→ Exercise a
Print the article on the Coco Chanel films word for word.

The Times seems to be on a Coco binge today...
Audrey Tautou and Anna Mouglalis star as Coco Chanel
Fashion icon and designer is to be played by both Anna Mouglalis and Audrey Tautou while Shirley MacLaine took US TV role
She glides on the arm of a tail-coated swain into an elegant belle époque salon. Music swirls, eyes swivel — and no wonder. Her thin black dress hugs a gamine frame, a look of masculine confidence rests on her face. Gabrielle Bonheur Chanel, better known as Coco, is making an entrance.
It’s not her only one today — through a crowded maze of extras, crew, stylists and film-set gofers — or, indeed, on other days. Coco Chanel is making a lot of entrances on film at the moment. Last year, I visited the set of Chanel & Stravinsky, five minutes’ walk from the Gare du Nord, to see the rising French star Anna Mouglalis as Coco opposite the Danish Bond villain Mads Mikkelsen. However, this is just one of three on-screen incarnations of the distinguished designer. There is also Coco Avant Chanel on the way this summer, a lavish confection starring Audrey Tautou, and last year both French films were preceded by the American television mini-series Coco Chanel, for which Shirley MacLaine barked and purred and received a Golden Globe nomination.

→ Stored data
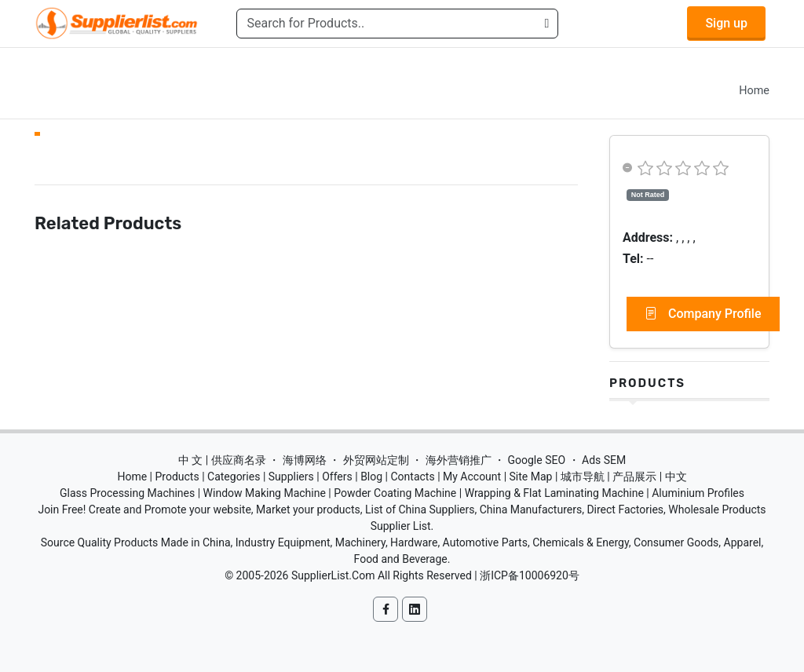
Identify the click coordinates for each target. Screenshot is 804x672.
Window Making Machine (265, 493)
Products (647, 383)
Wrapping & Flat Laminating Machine (554, 493)
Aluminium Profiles (698, 493)
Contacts (412, 477)
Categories (233, 477)
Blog (371, 477)
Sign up (726, 23)
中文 (676, 477)
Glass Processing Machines (127, 493)
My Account (472, 477)
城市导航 (583, 477)
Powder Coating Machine (395, 493)
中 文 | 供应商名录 (222, 460)
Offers (337, 477)
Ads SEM (604, 460)
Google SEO (536, 460)
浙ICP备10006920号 (529, 575)
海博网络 (305, 460)
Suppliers (291, 477)
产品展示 (634, 477)
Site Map (531, 477)
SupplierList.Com (333, 575)
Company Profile (703, 314)
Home (754, 90)
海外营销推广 (459, 460)
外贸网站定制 (376, 460)
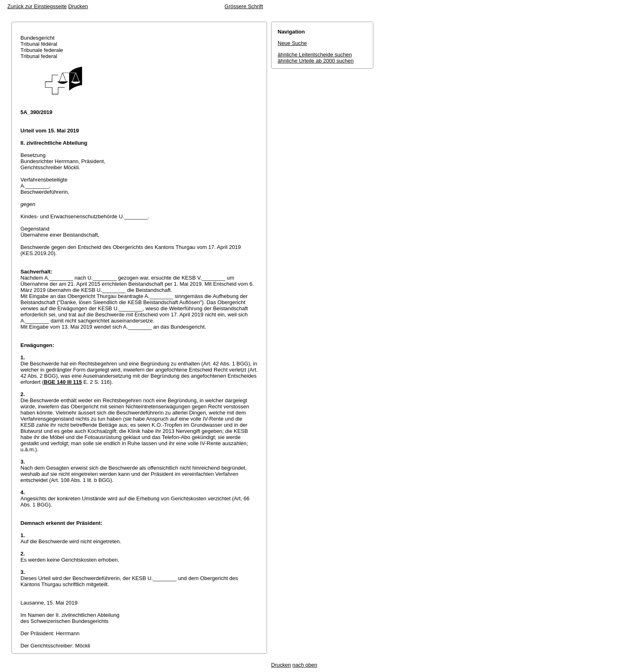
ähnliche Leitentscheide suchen (314, 54)
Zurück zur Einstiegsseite (37, 6)
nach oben (305, 665)
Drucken (78, 6)
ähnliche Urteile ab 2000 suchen (316, 60)
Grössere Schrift (244, 6)
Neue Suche (292, 43)
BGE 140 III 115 (63, 382)
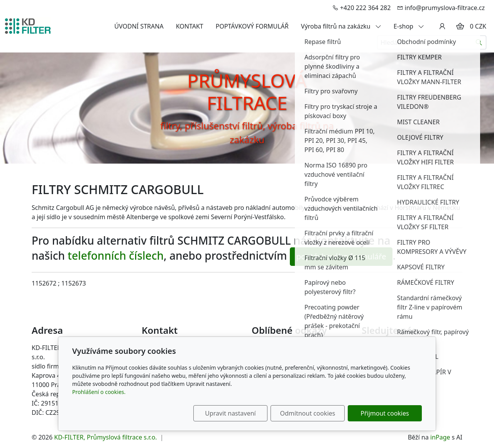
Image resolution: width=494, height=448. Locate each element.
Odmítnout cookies (308, 413)
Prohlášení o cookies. (99, 392)
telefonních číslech (115, 255)
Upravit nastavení (230, 413)
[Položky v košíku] (460, 26)
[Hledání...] (425, 42)
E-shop (409, 26)
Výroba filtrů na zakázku (341, 26)
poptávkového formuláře (341, 256)
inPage (440, 437)
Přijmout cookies (384, 413)
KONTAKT (189, 26)
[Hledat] (479, 42)
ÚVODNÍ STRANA (139, 26)
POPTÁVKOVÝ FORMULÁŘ (252, 26)
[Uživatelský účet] (442, 26)
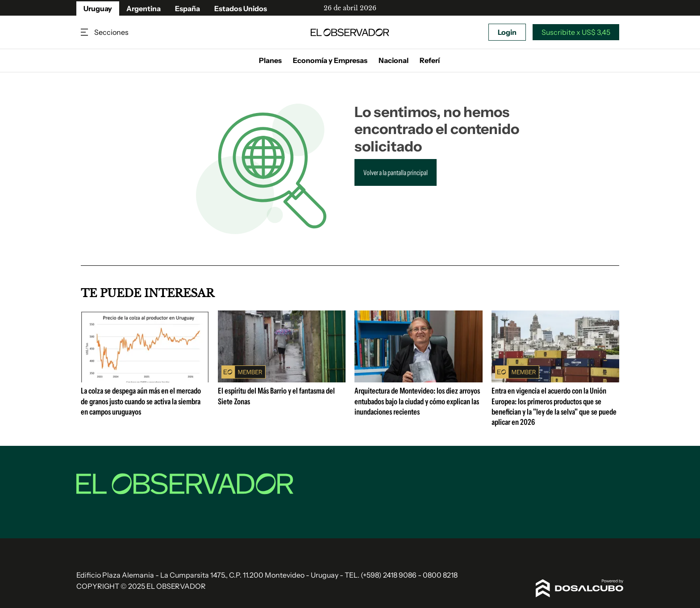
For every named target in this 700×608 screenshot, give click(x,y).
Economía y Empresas (330, 60)
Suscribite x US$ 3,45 (576, 32)
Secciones (85, 32)
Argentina (143, 8)
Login (507, 32)
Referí (429, 60)
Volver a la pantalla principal (396, 172)
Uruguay (98, 8)
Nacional (393, 60)
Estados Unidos (241, 8)
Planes (270, 60)
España (188, 8)
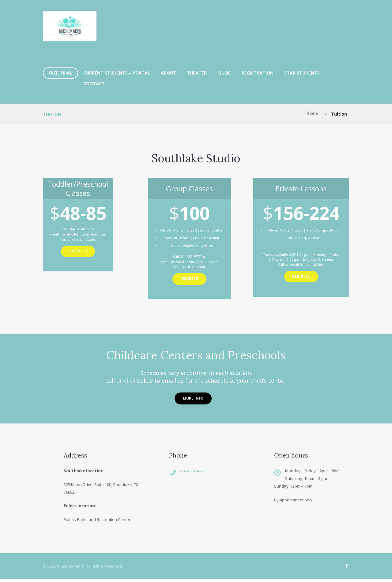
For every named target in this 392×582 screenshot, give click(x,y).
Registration (258, 73)
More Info (193, 399)
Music (224, 73)
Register (78, 252)
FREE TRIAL (60, 73)
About (168, 73)
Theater (197, 73)
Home (311, 114)
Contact (94, 83)
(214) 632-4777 (199, 473)
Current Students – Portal (117, 73)
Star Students (302, 73)
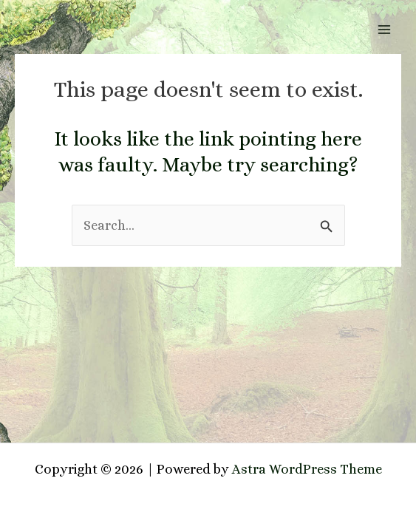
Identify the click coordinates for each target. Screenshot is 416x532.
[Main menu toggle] (384, 30)
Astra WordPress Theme (307, 468)
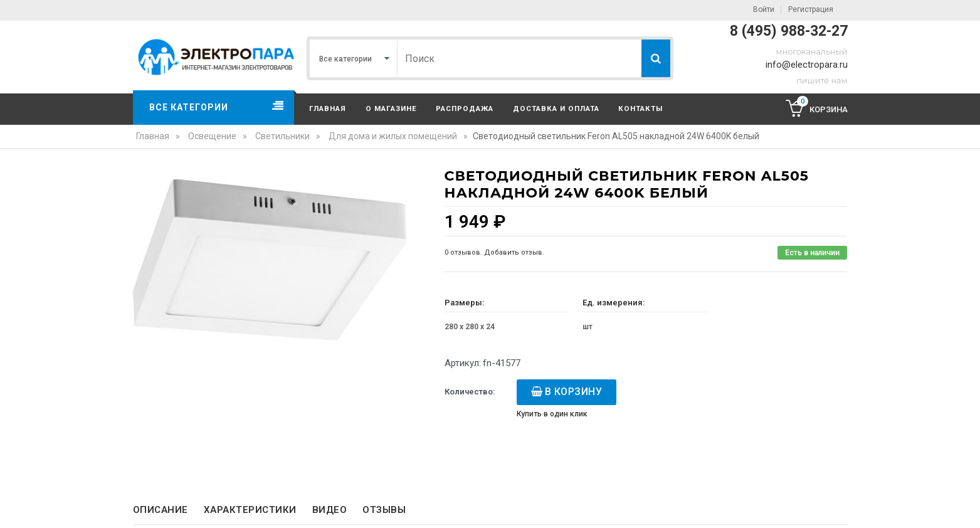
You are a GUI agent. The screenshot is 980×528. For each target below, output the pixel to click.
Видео (330, 510)
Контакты (640, 108)
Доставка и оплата (556, 108)
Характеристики (250, 510)
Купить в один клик (552, 414)
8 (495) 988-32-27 (789, 31)
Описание (161, 510)
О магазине (391, 108)
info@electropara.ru (806, 65)
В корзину (574, 391)
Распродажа (465, 108)
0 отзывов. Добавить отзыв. (494, 252)
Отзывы (384, 510)
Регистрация (811, 9)
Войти (764, 9)
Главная (327, 108)
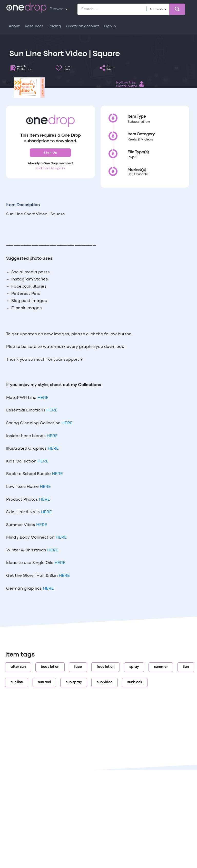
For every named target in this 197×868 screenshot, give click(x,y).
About (14, 26)
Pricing (55, 26)
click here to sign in (50, 168)
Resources (34, 26)
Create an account (82, 26)
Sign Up (50, 152)
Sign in (110, 26)
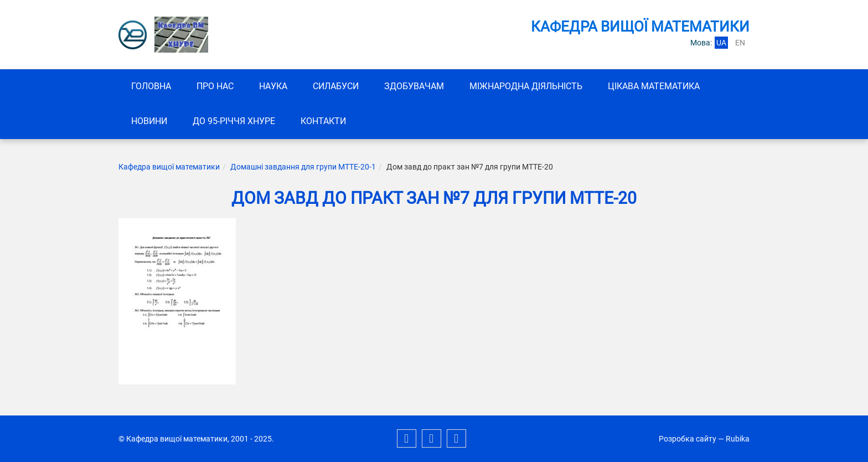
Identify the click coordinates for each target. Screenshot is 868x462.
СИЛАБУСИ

→ Exercise b
Output the stretch of the entries from their start through the line containing "中文 (676, 477)", both ends included, and leave out the pictures.

→ Problem solution a
The Times seems to be on a Coco binge today...
Audrey Tautou and Anna Mouglalis star as Coco Chanel
Fashion icon and designer is to be played by both Anna Mouglalis and Audrey Tautou while Shirley MacLaine took US TV role
She glides on the arm of a tail-coated swain into an elegant belle époque salon. Music swirls, eyes swivel — and no wonder. Her thin black dress hugs a gamine frame, a look of masculine confidence rests on her face. Gabrielle Bonheur Chanel, better known as Coco, is making an entrance.
It’s not her only one today — through a crowded maze of extras, crew, stylists and film-set gofers — or, indeed, on other days. Coco Chanel is making a lot of entrances on film at the moment. Last year, I visited the set of Chanel & Stravinsky, five minutes’ walk from the Gare du Nord, to see the rising French star Anna Mouglalis as Coco opposite the Danish Bond villain Mads Mikkelsen. However, this is just one of three on-screen incarnations of the distinguished designer. There is also Coco Avant Chanel on the way this summer, a lavish confection starring Audrey Tautou, and last year both French films were preceded by the American television mini-series Coco Chanel, for which Shirley MacLaine barked and purred and received a Golden Globe nomination.

→ Problem solution b
Identify the click coordinates for each target. Screenshot is 804x672.
Window Making Machine (265, 493)
Products (647, 383)
Wrapping & Flat Laminating Machine (554, 493)
Aluminium Profiles (698, 493)
Contacts (412, 477)
Categories (233, 477)
Blog (371, 477)
Sign up (726, 23)
中文 (676, 477)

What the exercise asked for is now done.